Together, we honour Madiba’s legacy
As part of the ongoing commemorations of the centenary of Nelson Mandela’s legacy , the Western Cape Government and the City of Cape Town unveiled a life-size bronze statue of Tata Madiba on Tuesday, 24 July 2018 at the City Hall in Cape Town.
Among the delegates were Archbishop Desmond Tutu, Premier of the Western Cape, Helen Zille, the Mayor of Cape Town, Patricia de Lille, Professor Njabulo Ndebele from the Nelson Mandela Foundation, and Minister of Economic Opportunities, Alan Winde.
The statue has been placed on the same spot where Madiba addressed thousands of people for the first time on 11 February 1990, after being freed on the same day. The statue will now serve as a constant reminder of that iconic day, and the many years of sacrifice that led to the moment.

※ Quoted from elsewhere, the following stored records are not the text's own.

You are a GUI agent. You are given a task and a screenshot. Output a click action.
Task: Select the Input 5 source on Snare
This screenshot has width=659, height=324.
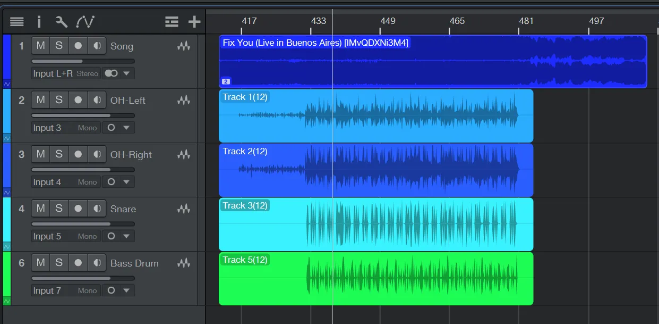coord(47,236)
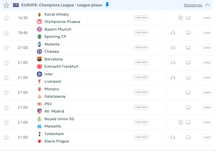Open the Standings link
Screen dimensions: 216x151
tap(193, 5)
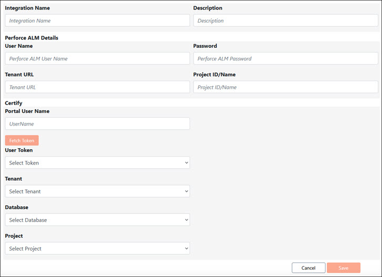Cancel the integration form
Viewport: 382px width, 277px height.
308,268
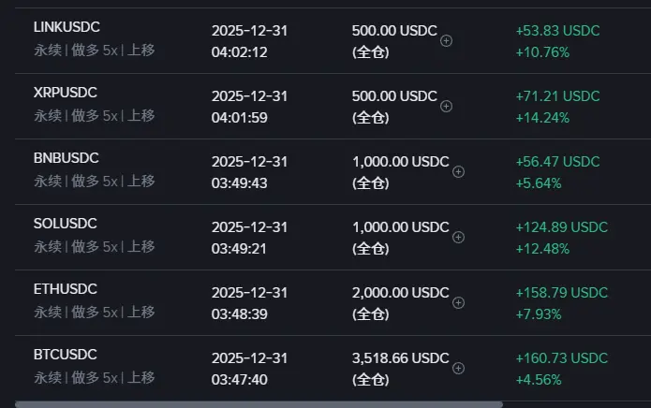This screenshot has width=651, height=408.
Task: Open the BNBUSDC contract link
Action: (x=66, y=158)
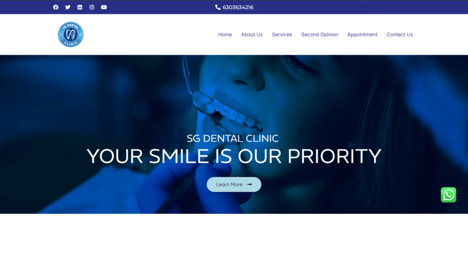Click the SG DENTAL CLINIC hero subtitle

tap(233, 138)
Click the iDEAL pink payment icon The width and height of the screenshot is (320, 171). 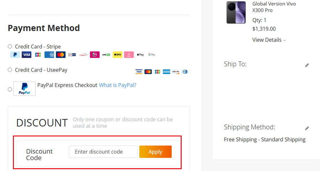[95, 55]
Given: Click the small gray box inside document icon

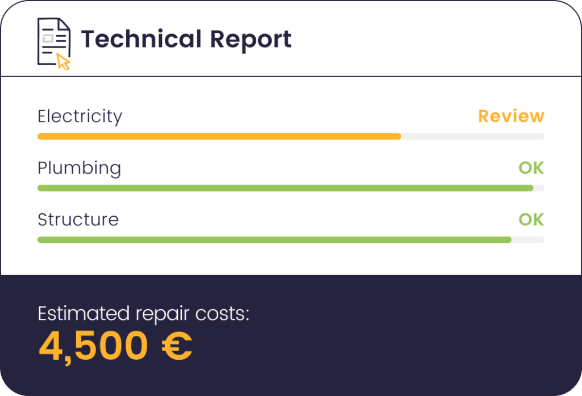Looking at the screenshot, I should tap(48, 39).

The sculpture was created by artists Xhanti Mpakama and Barry Jackson, who were commissioned by Koketso Growth, a company run by Dali Tambo.

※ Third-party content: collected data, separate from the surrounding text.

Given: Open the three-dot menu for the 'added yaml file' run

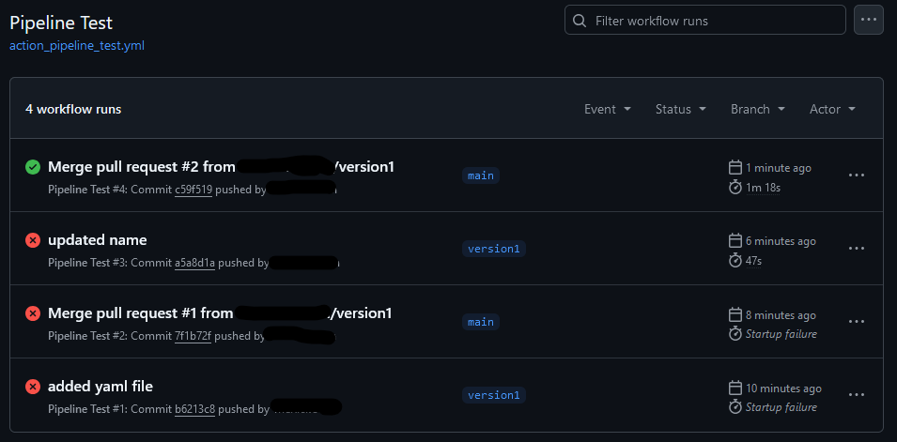Looking at the screenshot, I should tap(857, 394).
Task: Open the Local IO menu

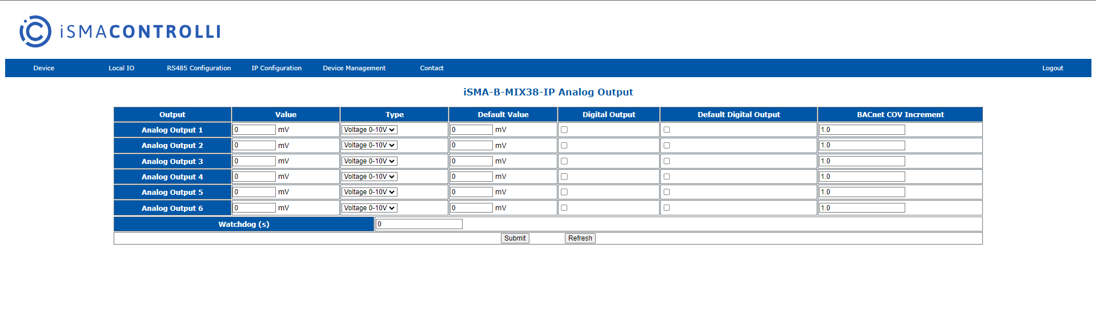Action: coord(121,68)
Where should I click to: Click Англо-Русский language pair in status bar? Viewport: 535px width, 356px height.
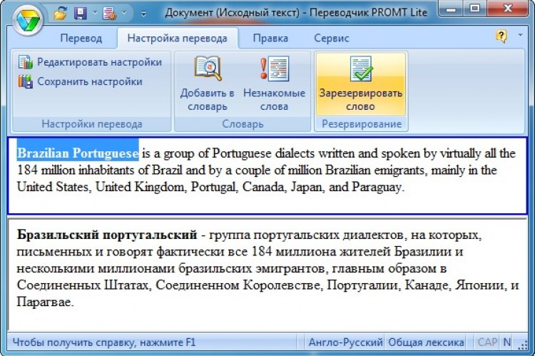345,342
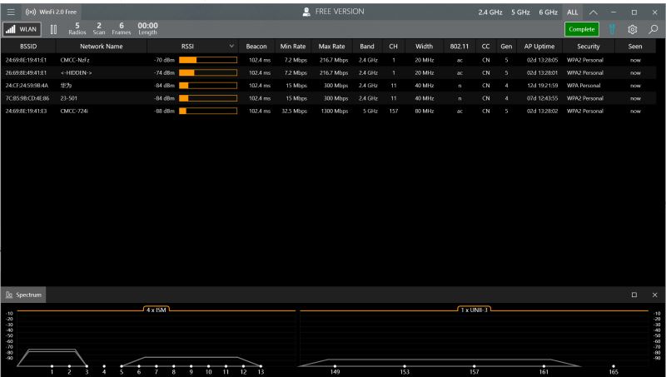Switch to the Spectrum tab
This screenshot has height=377, width=666.
(23, 295)
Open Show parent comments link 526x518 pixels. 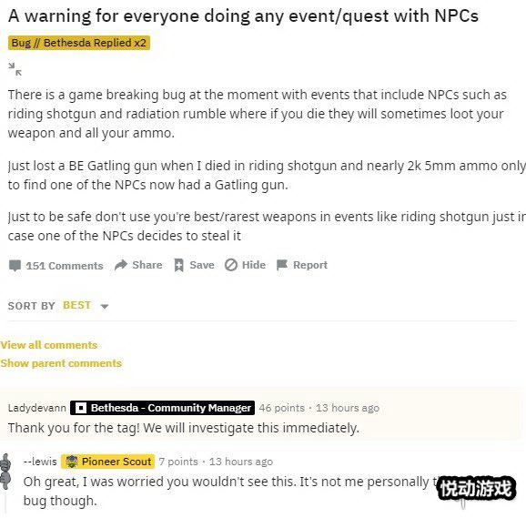pos(61,363)
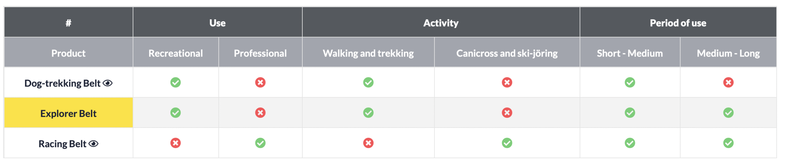Click the eye icon beside Dog-trekking Belt

[x=108, y=83]
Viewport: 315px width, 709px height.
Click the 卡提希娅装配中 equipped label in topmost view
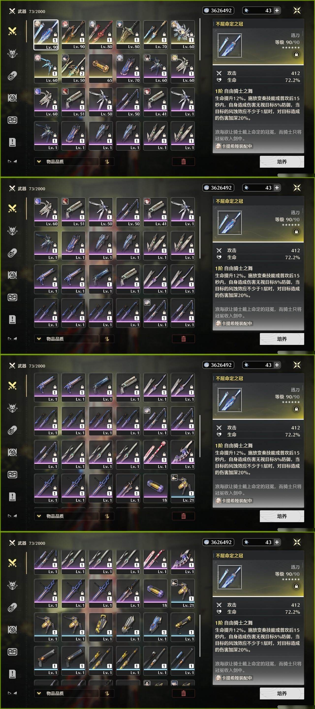234,146
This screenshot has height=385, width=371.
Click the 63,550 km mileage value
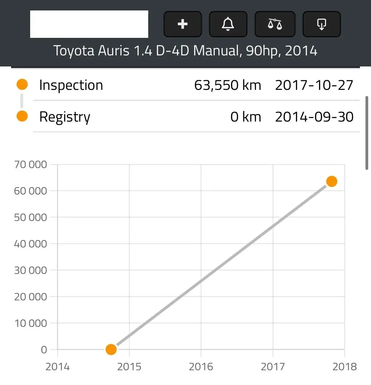click(228, 85)
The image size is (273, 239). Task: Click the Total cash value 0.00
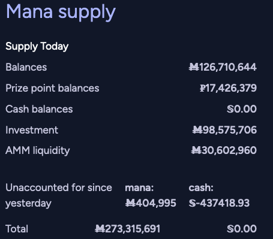click(242, 229)
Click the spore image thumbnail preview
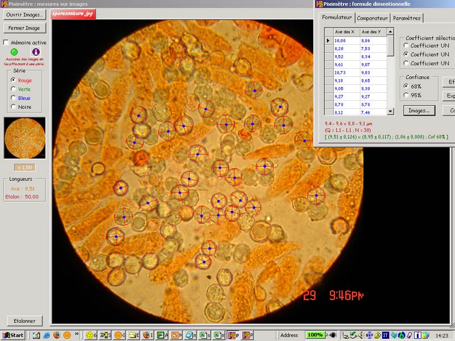Screen dimensions: 455x341 tap(24, 138)
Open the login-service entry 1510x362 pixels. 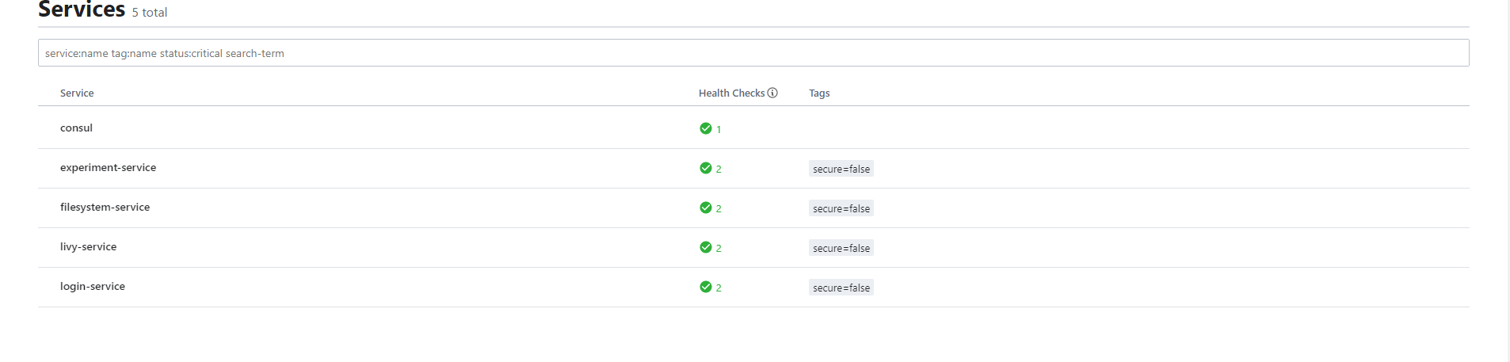point(92,286)

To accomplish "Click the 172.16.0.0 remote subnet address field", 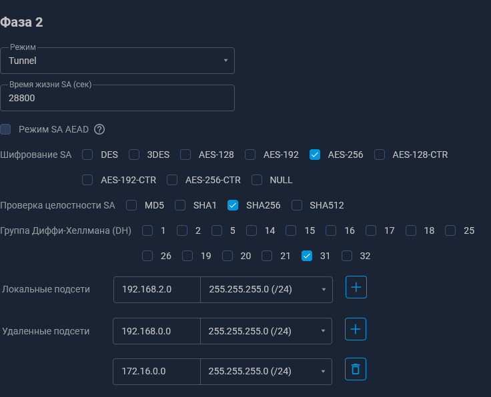I will 157,372.
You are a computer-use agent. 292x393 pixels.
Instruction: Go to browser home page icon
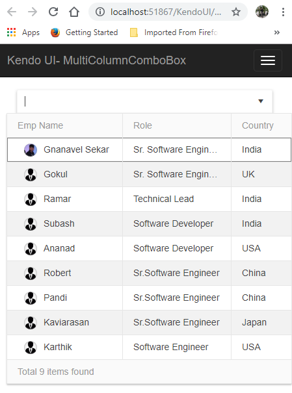[x=74, y=12]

Professor Ndebele said, “When we unveil the statue, it will be useful to remember that we are not only just unveiling someone who is no longer with us, therefore, is associated with the past, although we still remember a great deal of the past, but to remember that we are also unveiling a sense of the future that we represent.”

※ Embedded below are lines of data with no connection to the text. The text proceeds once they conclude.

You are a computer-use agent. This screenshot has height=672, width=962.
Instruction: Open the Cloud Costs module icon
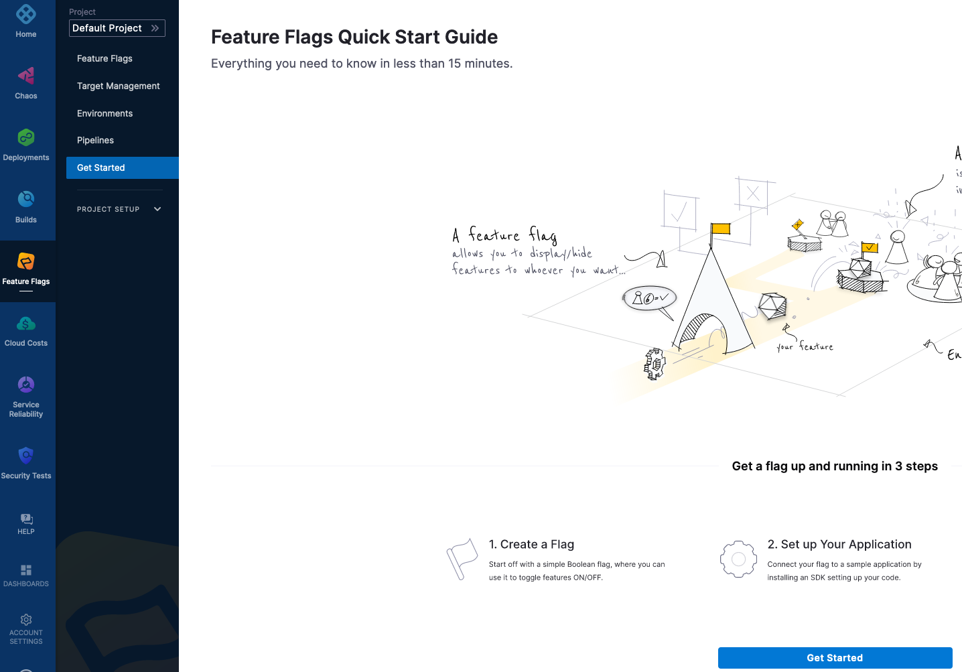(x=26, y=324)
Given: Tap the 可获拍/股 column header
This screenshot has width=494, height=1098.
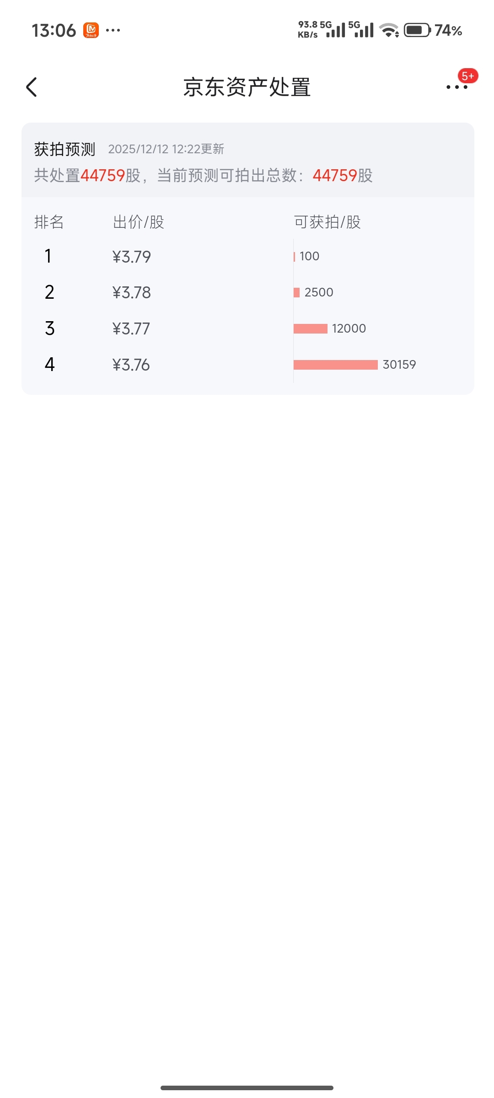Looking at the screenshot, I should (327, 222).
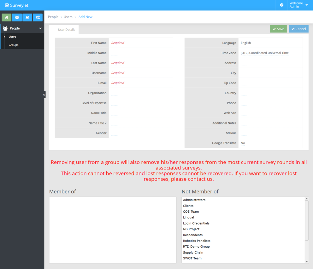Toggle the Google Translate No value
Screen dimensions: 313x269
243,143
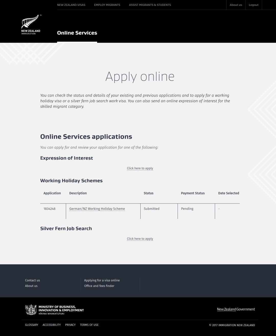Click About us in the top bar
This screenshot has width=276, height=336.
click(236, 5)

“The strong ties that bind Cape Town and Tata Madiba together cannot be broken now, we must continue to celebrate but also to teach this history. Yes, the statue will be here for future generations to be reminded of the struggle for our freedom but what is more important, is for the next generation to remember the values that we fought for,” said the Executive Mayor, Patricia de Lille.
Premier Helen Zille said, “The best way to honour the legacy of Nelson Mandela, is to ensure that we build an economy that creates opportunities for more citizens. This statue will form part of the new Madiba Legacy tourism route, which is expected to attract many more visitors to our region. The route begins at Robben Island, and moves through historic landmarks such as parliament, before ending here at City Hall.”
“28 years ago there was a country awashed in unfairness, immorality, bitterness and pain that was despised by the rest of the world. We had lost the ability to see each other as fellow members of the human family. To me, his greatest time for me was restoring our pride and self-belief,” said Archbishop Desmond Tutu.
Minister of Economic Opportunities, Alan Winde said, “As the Western Cape Government, we wanted to create something that not only honours the man that Nelson Mandela was, but which will ensure that the citizens of the country he loved so dearly will also benefit. The legacy project is about growing tourism, expanding the economy to create new jobs and about telling the stories of the Western Cape in a way that honours its people.”